ーーーあれ?そういえばわたし学校に探検しに来てたような……?たしか十花さんも一緒に。
「あの、あの蜘蛛とクマは何?」
「ん?蜘蛛の方は、今回の夢の敵役さんで、クマの方はわたしが創ったやつ」
「そ、そうなんですか…」
……なんだろう、十花さんがちょっと引き気味な気がする。
……まぁたしかに大量のクマに寄ってたかって殴られる蜘蛛の様子はちょっとあれかなぁとは思う。
「この場所は一体なんなんですか?」
「え?わたしの夢の中だよ?」
十花さんはわたしの返答を聞いて唖然としている。なんでだろう?逆にここが夢でなくてなんなのか。
……そういえば夢に出てくる人が自分の居場所を気にすることって今までなかったな。
今日の夢はなんか変な感じだ。
「じゃあーーーあれ?これは……」
「クマのぬいぐるみの腕だね」
十花さんがなにか言おうとした瞬間、わたし達の足元に何かが転がってきた。それはクマの腕のパーツだった。

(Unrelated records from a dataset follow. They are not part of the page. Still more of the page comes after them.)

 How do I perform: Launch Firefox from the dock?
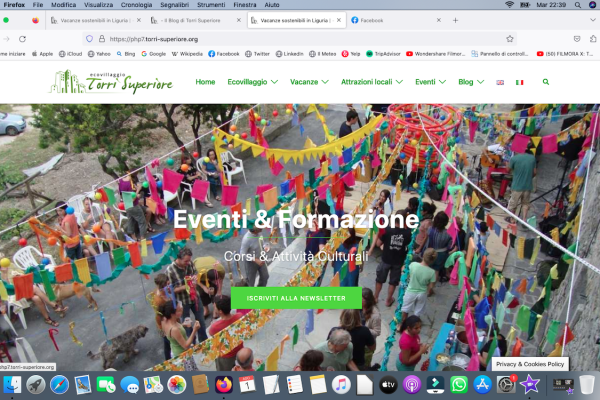(223, 384)
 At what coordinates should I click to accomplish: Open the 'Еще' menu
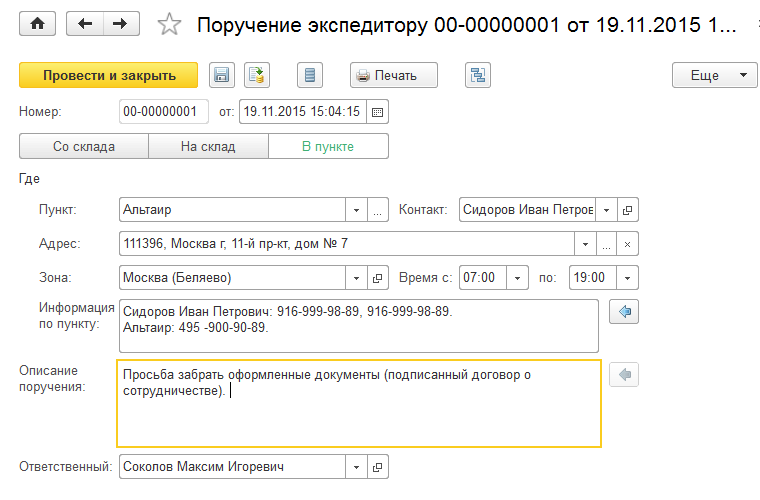716,75
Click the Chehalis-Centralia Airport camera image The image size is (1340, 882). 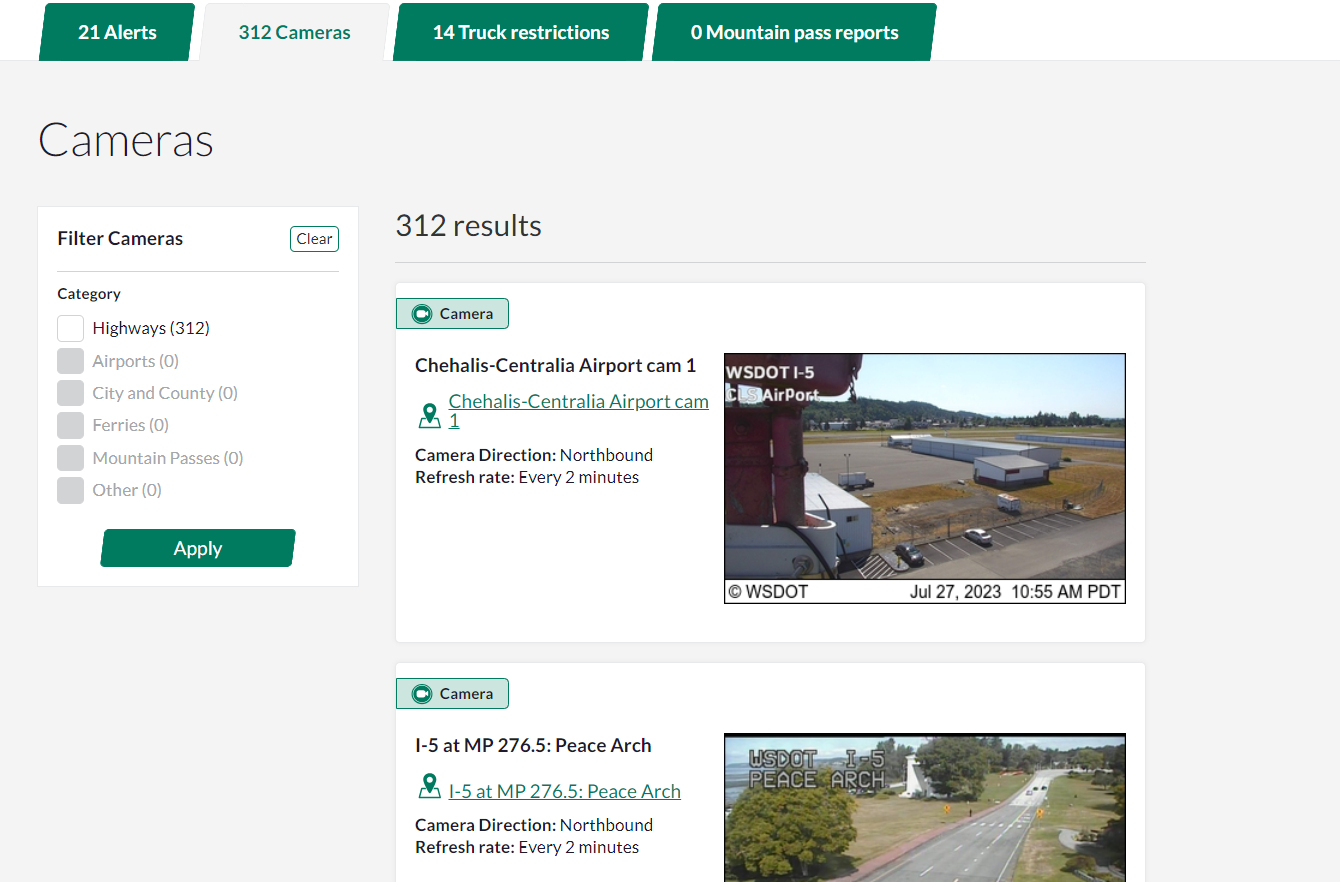click(924, 477)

蜘蛛の方を見ると、7体いたクマは最後の一体を残して全て物言わぬ残骸となっていて、残りの一体も満身創痍といった感じ。先程の腕もこのクマのものらしい。
「凄い……もうこれで終わるかと思ってたのに!」
「でも蜘蛛の方もかなり消耗しているみたいですね。全身をくまなく殴られたあとがくっきりと……」
「……クマだけに?」
「ちっ、違うよ!意図して言ったわけじゃないです!」
焦って言い返してくる十花さん。ただ、これ以上会話している暇は無さそうだ。
最後のクマが致命的なダメージを受け、綿をまき散らして動かなくなる。蜘蛛も大分ダメージを受けているみたいだがこちらの様子を見るその目にははっきりとした敵意が込められている……気がする。
「よし、じゃあ最後は必殺技で決めよう!」
最初に使った双剣を再び創る。一回創ってしまえばもう一度創るのは楽なこと。瞬く間に現れる赤と青の二振りの剣。確かこの武器の必殺技は……よし!思い出した。
「再結晶…変成、アメジスト!」
両手の剣を重ね合わせ、唱える。
剣自体が光りながら変化を始める。パキパキパキ…と音を立ててふたつがひとつになってゆき、光が収まったその時には、綺麗な紫色に輝く太刀がそこにあった。わたしの身長ぐらいの大きさ。だけど夢ならば容易く持ち上げられる。
その鋒を蜘蛛に向け……
「散り際はせめて美しく…紫水晶の破片を散らしなさい…!」
決めゼリフ、それとともに振り下ろされた刀からは紫色の光の奔流。一瞬で蜘蛛を飲み込み……過ぎ去った後に残されたのはその体をアメジストに変えた蜘蛛。その体はそのまま留まることはなく、数瞬のうちに砕け散った。
夢の中なので精神年齢が大分下がってます。テンションmaxです。お友達が見てても何も恥じらうことなく女児向けアニメのキャラを演じます。